Cry, The Beloved Country

George Floyd is dead, yet his blood mingles with the blood of too many before him and cries out in the voices of those left in the wake of his murder. In times like these, when the undercurrents of anger and fear surface through the cracks opened by blatant crimes, flooding our news feeds and streets with demands for justice, what do we do? Where are those who have the power to bring about true justice?


There’s a terrible urgency in the atmosphere. Taking the time for novels may seem an excuse to bury our heads in fiction to live a story other than the one we are being written in right now. But the art of fiction is the art of truth-telling, where the artistry is in the showing, not the telling. Instead of instructing others on what to think and do, well crafted stories confront us with reality by exposing our own hearts to us through characters and narrative. Because of this, artfully told stories have a way of changing us more deeply than facts and figures ever will. Facts and figures confront us with a truth outside of us. Well written novels confront us with the truth within.


Alan Paton, an author from South Africa, wrote in Cry, The Beloved Country:


Some of us think when we have power, we shall revenge ourselves on the white man who has had power, and because our desire is corrupt, we are corrupted, and the power has no heart in it. But most white men do not know this truth about power, and they are afraid lest we get it...But there is only one thing that has power completely, and that is love. Because when a man loves, he seeks no power, and therefore he has power. I see only one hope for our country, and that is when white men and black men, desiring neither power or money, but desiring only the good of their country, come together to work for it.


Paton put these words in the mouth of the character Msimangu, a black minister in Johannesburg. Through deftly woven narrative, he shows us a man grieved over the state of his country and his people, ravaged and ripped apart by racism. Paton later describes a moment when Msimangu is commended for a costly act of kindness, “Msimangu said sharply, ‘I am a weak and sinful man, but God put His hands on me, that is all.’” He quickly turned the praise away from himself, as if to hold it, even for a moment, might tempt him to claim a power not his own. However grieved he was over the horrendous injustices in his country, Msimangu never lost sight of the fact that he, too, was susceptible to the seduction of power.


Paton did not write any heroes into this story. Justice did not descend from on high to release the captives or take captive the tyrants. There was no single day to be saved. He did not paint a picture of a proper course of action. Instead, at the end of the book, he simply leaves us with an old man, an odd hope, and no answers. Reading Cry, The Beloved Country will not lead us to escape the issues at hand, but will move us to engage the real problem, the sin in our own hearts.


Another character, the white man killed by the main character’s black son, penned an essay before his death expressing the struggle believers faced in apartheid South Africa. “No one wishes to make the problem seem smaller than it is,” he writes. “No one wishes to make its solution seem easy.
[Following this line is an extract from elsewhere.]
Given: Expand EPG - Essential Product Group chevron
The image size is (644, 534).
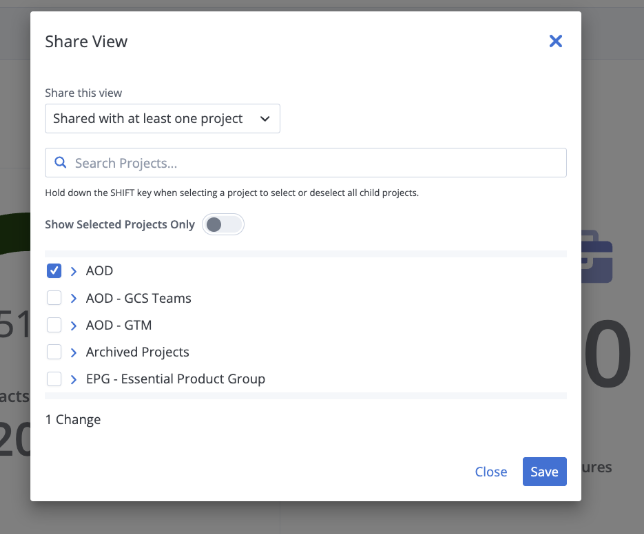Looking at the screenshot, I should click(x=74, y=379).
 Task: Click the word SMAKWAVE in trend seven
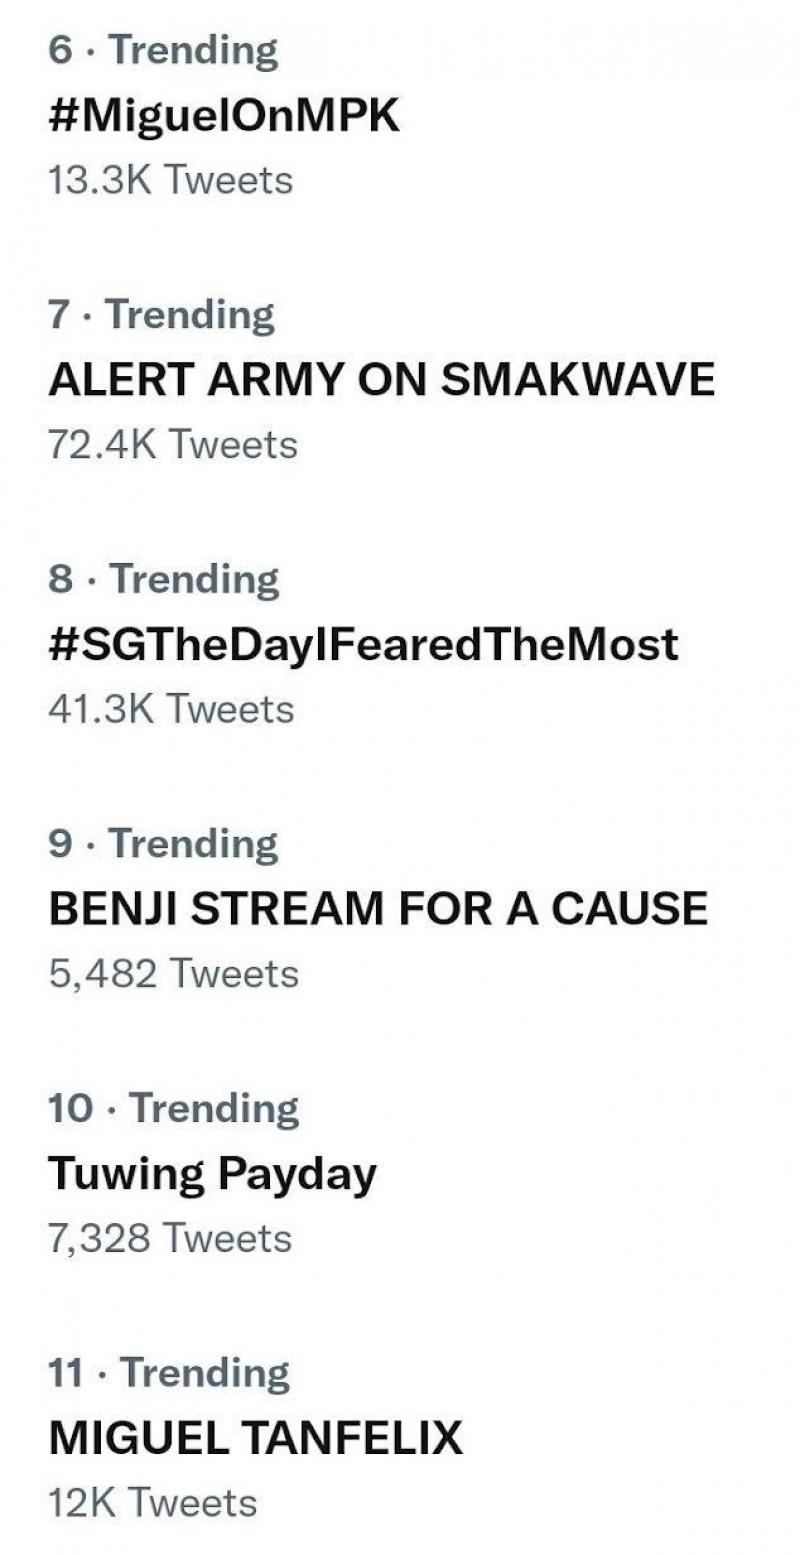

No one wishes to make light of the fears that beset us. But whether we be fearful or no, we shall never, because we are a Christian people, be able to evade the moral issues.” These words show us a truth we must face in our own day.


Maybe deep down we are all afraid, because the problem isn’t small and the solution isn’t simple. In fact, I am part of the problem. But as believers, Christ will not allow us to evade the moral issues at hand. While we must act out of love for others, we must remember that the power we have and the actions we take will never address or atone for the corruption in the human heart. We are weak and sinful people. Power in the possession of men with corrupt hearts will not bring about true justice. We must, all of us, myself included, cry against the corruption in our own hearts louder than we rage against the systems under which we live.


So what do we do? We weep. We weep over our own sins, and we weep with those we have sinned against. We ask for the sacrificial love of God to act in us and through us. As one priest from the novel says, “We do what is in us, and why it is in us, that is also a secret. It is Christ in us, crying that men may be succoured and forgiven, even when He Himself is forsaken.” Like Msimangu, we can only hope to be women and men on whom God has put His hands. That is all.